Despite all this technical progress, operators are taking their foot off the gas.
The Wolfcamp rig count is now flattening with labour and equipment hard to find. The focus is turning to execution and delivering value rather than growth for growth’s sake.
There are also signs that inexorably ramping up the intensity of the extraction process is leading to diminishing returns. Around 90% of horizontal Wolfcamp wells have been drilled with laterals less than 10,000 foot. Normalised productivity on longer laterals – those above 10,000 foot – has been 20% lower. Drilling costs rise exponentially with depth, and there’s a suspicion that longer wells are hitting a cost efficiency ceiling.
Proppant metrics fall off even more precipitously.
The top 10% of high volume proppant wells saw production per ton of sand drop by over 50% compared to average Wolfcamp completions. The additional proppant was used to help buoy early production metrics and shorten payback periods, but have not always increased NPV. Typical Permian wells use about 1,400 pounds of sand per foot, but wells where twice as much sand is pumped don’t deliver commensurate volumes of oil.
Might the Permian be reaching the limits of well size and design? Maybe – as Star Trek’s Scotty might observe of an underwhelming high intensity completion ‘you cannae change the laws of physics, Jim’.
But in its young life to-date, tight oil has consistently confounded expectations. Rob Clarke, Director of L48 Research, argues that there are sound reasons why the fading metrics might just be growing pains.
First, proppant placement is far more advanced and effective as we move into 2018.
In the past only 30% of completion stages actually contributed to production according to some reservoir models. Now, pin-point frac technology can place the proppant exactly where it’s wanted. Science is also being applied to identify the most effective proppant grain size and shape as well as drill bit design and fluid chemistry all with the aim of boosting EUR.
Second, the Majors have moved in and will change things.
ExxonMobil has global expertise in extra-long laterals – including a 39,000 footer in Russia – and has arrived into the Permian in a big way with the BOPCO acquisition earlier this year. BOPCO’s average lateral was impressive by Permian standards at over 10,000 feet; but ExxonMobil has already drilled a 12,500 foot well on the lease and will no doubt ramp up longer still to test the diminishing returns theory. Executing an effective completion on a well that long will be the next challenge.

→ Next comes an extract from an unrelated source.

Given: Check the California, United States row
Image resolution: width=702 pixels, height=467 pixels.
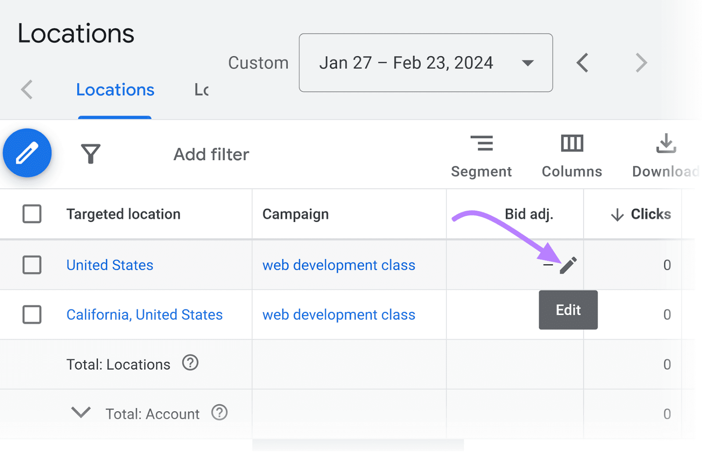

All this shows how developing tight oil plays is like a real-time lab experiment albeit with direct commercial implications. The US Majors gave upbeat messages on the Permian in last week's earnings calls and clearly want to play a big part in the next stage of the experiment. The application of the Majors’ capital and industrial approach will test whether the thousands of wells to be drilled in the future enable the Permian to deliver on the bold growth targets.